После чего он нагнулся над своей тарелкой, пристально следя за операциями, производимыми его ножом и вилкой, расчленявшими жареную треску. Внезапно высвободив правую руку, он запустил ее в жилетный карман и положил на скатерть две полукроны.
– Если книжка не будет валяться без дела, и отлично, – сказал он немного погодя. – Если будешь читать ее с умом, и отлично.
Его красные пальцы, в которых он держал монеты, озабоченность едой, дабы напитать свое тело, свидетельствовали о том, что ничто человеческое ему не чуждо. Оставив его доедать завтрак, я накинул свой серый пиджак и быстро пошел по улице к колледжу, нагнувшись навстречу летевшему в лицо холодному дождю.
Описание колледжа. Снаружи колледж – невысокое прямоугольное здание с изящной аркой над входной лестницей, чьи ступени полдневное летнее солнце нагревает, заботясь о студентах. Пол вестибюля выложен большими черными и белыми квадратами в классическом шахматном порядке, а по стенам, покрашенным непритязательной бежевой краской, протянулись широкие грязные полосы, оставленные пятками, задами и затылками студентов.
В вестибюле толпились студенты, часть которых вела себя тихо и чинно. Скромно одетые девушки со стопками книг проходили туда и обратно между группами молодых людей. Было шумно от говора и суеты. Служитель в ливрее вышел из небольшой комнатки в стене и пронзительно зазвонил в колокольчик. Группы рассыпались, молодые люди гасили сигареты особым движением рук и поднимались по полукруглой лестнице в лекционные аудитории, выступая надменно и смело, некоторые останавливались, чтобы подозвать отставших шутливыми и не всегда пристойными репликами.
Внимательно изучив развешанные на стене объявления администрации, я, не нарушая учебного распорядка, направился в заднюю часть колледжа, где стояло другое, старое и обветшавшее здание, в котором располагалось помещение, известное как Курительная для Благородных Господ.
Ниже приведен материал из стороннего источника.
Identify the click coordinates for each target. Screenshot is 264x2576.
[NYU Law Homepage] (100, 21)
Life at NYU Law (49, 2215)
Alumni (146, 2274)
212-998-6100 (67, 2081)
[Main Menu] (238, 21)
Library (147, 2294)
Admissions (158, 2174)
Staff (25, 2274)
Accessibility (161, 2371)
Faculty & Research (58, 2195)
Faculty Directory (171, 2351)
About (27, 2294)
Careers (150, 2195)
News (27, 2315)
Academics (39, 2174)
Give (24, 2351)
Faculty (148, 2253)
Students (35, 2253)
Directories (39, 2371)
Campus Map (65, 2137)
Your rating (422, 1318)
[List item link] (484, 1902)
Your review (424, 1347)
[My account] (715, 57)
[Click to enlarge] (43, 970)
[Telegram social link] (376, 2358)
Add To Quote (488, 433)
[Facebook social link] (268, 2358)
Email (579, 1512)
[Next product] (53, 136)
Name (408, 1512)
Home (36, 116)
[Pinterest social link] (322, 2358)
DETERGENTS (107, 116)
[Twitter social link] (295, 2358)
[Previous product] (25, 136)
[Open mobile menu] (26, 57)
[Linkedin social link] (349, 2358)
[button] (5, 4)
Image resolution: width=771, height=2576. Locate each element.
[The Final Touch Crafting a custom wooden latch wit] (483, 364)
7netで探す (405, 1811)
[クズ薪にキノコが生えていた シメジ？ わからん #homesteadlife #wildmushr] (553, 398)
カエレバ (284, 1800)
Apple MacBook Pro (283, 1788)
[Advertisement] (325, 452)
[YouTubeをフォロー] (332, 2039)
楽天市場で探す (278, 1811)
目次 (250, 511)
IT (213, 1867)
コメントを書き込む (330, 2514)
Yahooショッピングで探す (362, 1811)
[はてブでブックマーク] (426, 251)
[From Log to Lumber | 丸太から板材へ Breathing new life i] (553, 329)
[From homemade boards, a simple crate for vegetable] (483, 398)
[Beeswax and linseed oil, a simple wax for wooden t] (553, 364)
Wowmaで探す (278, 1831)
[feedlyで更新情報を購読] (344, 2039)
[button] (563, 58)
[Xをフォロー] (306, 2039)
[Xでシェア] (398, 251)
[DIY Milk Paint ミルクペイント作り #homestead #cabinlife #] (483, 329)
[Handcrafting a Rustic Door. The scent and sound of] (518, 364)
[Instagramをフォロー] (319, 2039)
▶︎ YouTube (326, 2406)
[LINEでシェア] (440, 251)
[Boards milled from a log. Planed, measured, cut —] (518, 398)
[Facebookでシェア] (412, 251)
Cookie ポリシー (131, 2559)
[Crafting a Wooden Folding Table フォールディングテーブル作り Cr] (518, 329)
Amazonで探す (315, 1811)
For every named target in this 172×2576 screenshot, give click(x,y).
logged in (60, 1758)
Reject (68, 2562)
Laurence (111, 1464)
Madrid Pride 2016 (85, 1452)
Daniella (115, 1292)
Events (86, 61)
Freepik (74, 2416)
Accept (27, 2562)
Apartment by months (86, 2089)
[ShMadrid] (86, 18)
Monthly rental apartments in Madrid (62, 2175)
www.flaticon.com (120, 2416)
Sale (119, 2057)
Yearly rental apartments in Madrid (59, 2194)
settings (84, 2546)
Здесь обычно собирались картежники, забияки и прочая крутонравная публика. Однажды они попытались поджечь все здание, разведя костер из нескольких кресел и плетеных стульев, однако попытка не удалась из-за сырой погоды – стоял октябрь – и вмешательства привратников.
Я сидел в одиночестве в укромном уголке, было холодно, и я изо всех сил кутал хрупкую цитадель своего тела в серый пиджак. Сквозь зеркала моей души я весьма враждебным образом поглядывал по сторонам. Крепкие деревенские парни с размаху стучали картами, бренчали монетами и хрипло богохульствовали. Иногда на них находили приступы буйного веселья, затевалась шумная возня, и кто-нибудь вместе со стулом летел на пол. Многие читали газеты, объявления на стене были либо сорваны, либо затерты так, чтобы из оставшихся букв и слов складывалось что-нибудь комическое или непристойное.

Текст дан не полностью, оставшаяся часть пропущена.